* **Information**:
***

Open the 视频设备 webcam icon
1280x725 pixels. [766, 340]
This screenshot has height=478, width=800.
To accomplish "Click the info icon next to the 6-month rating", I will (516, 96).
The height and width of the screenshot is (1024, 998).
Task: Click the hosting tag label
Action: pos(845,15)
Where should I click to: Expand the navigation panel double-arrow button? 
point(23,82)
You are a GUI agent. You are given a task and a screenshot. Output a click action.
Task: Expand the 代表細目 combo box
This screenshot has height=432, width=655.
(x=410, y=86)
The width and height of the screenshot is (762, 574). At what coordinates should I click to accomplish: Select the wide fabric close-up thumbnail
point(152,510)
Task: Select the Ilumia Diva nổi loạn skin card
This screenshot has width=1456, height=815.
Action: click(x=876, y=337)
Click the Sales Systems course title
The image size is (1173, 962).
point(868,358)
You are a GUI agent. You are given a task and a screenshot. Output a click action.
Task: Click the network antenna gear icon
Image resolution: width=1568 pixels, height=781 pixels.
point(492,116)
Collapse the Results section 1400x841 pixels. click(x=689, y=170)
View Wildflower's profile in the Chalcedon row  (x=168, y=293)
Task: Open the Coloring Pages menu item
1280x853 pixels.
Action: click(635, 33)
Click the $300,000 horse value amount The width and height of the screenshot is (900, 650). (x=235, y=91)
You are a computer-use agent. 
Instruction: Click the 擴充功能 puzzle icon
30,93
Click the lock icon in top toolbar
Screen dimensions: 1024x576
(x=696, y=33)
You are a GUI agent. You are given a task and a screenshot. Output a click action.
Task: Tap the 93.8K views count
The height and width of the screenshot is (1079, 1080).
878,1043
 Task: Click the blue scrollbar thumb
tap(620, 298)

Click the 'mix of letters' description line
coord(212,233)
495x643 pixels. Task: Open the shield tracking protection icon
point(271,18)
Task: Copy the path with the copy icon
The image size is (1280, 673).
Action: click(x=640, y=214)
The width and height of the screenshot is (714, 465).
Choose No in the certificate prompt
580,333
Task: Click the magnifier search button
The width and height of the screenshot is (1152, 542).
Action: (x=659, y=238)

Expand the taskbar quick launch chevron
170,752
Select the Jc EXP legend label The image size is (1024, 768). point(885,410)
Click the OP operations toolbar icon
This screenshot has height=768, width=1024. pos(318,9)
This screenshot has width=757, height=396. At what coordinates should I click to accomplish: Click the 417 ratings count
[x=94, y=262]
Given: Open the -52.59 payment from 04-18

***

* **About this task**:
Output all of the material exactly as written.

* **Exercise output**:
Open the 视频设备 webcam icon
1280x725 pixels. [766, 340]
This screenshot has height=478, width=800.
To accomplish "Click the info icon next to the 6-month rating", I will (516, 96).
The height and width of the screenshot is (1024, 998).
Task: Click the hosting tag label
Action: pos(845,15)
Where should I click to: Expand the navigation panel double-arrow button? 
point(23,82)
You are a GUI agent. You are given a task and a screenshot. Output a click action.
Task: Expand the 代表細目 combo box
This screenshot has height=432, width=655.
(x=410, y=86)
The width and height of the screenshot is (762, 574). At what coordinates should I click to accomplish: Select the wide fabric close-up thumbnail
point(152,510)
Task: Select the Ilumia Diva nổi loạn skin card
This screenshot has width=1456, height=815.
Action: click(x=876, y=337)
Click the Sales Systems course title
The image size is (1173, 962).
point(868,358)
You are a GUI agent. You are given a task and a screenshot. Output a click action.
Task: Click the network antenna gear icon
Image resolution: width=1568 pixels, height=781 pixels.
point(492,116)
Collapse the Results section 1400x841 pixels. click(x=689, y=170)
View Wildflower's profile in the Chalcedon row  (x=168, y=293)
Task: Open the Coloring Pages menu item
1280x853 pixels.
Action: click(635, 33)
Click the $300,000 horse value amount The width and height of the screenshot is (900, 650). (x=235, y=91)
You are a computer-use agent. 
Instruction: Click the 擴充功能 puzzle icon
30,93
Click the lock icon in top toolbar
Screen dimensions: 1024x576
(x=696, y=33)
You are a GUI agent. You are given a task and a screenshot. Output a click action.
Task: Tap the 93.8K views count
The height and width of the screenshot is (1079, 1080).
878,1043
 Task: Click the blue scrollbar thumb
tap(620, 298)

Click the 'mix of letters' description line
coord(212,233)
495x643 pixels. Task: Open the shield tracking protection icon
point(271,18)
Task: Copy the path with the copy icon
The image size is (1280, 673).
Action: click(x=640, y=214)
The width and height of the screenshot is (714, 465).
Choose No in the certificate prompt
580,333
Task: Click the magnifier search button
The width and height of the screenshot is (1152, 542).
Action: (x=659, y=238)

Expand the taskbar quick launch chevron
170,752
Select the Jc EXP legend label The image size is (1024, 768). point(885,410)
Click the OP operations toolbar icon
This screenshot has height=768, width=1024. pos(318,9)
This screenshot has width=757, height=396. At what coordinates should I click to accomplish: Click the 417 ratings count
[x=94, y=262]
Given: Open the -52.59 payment from 04-18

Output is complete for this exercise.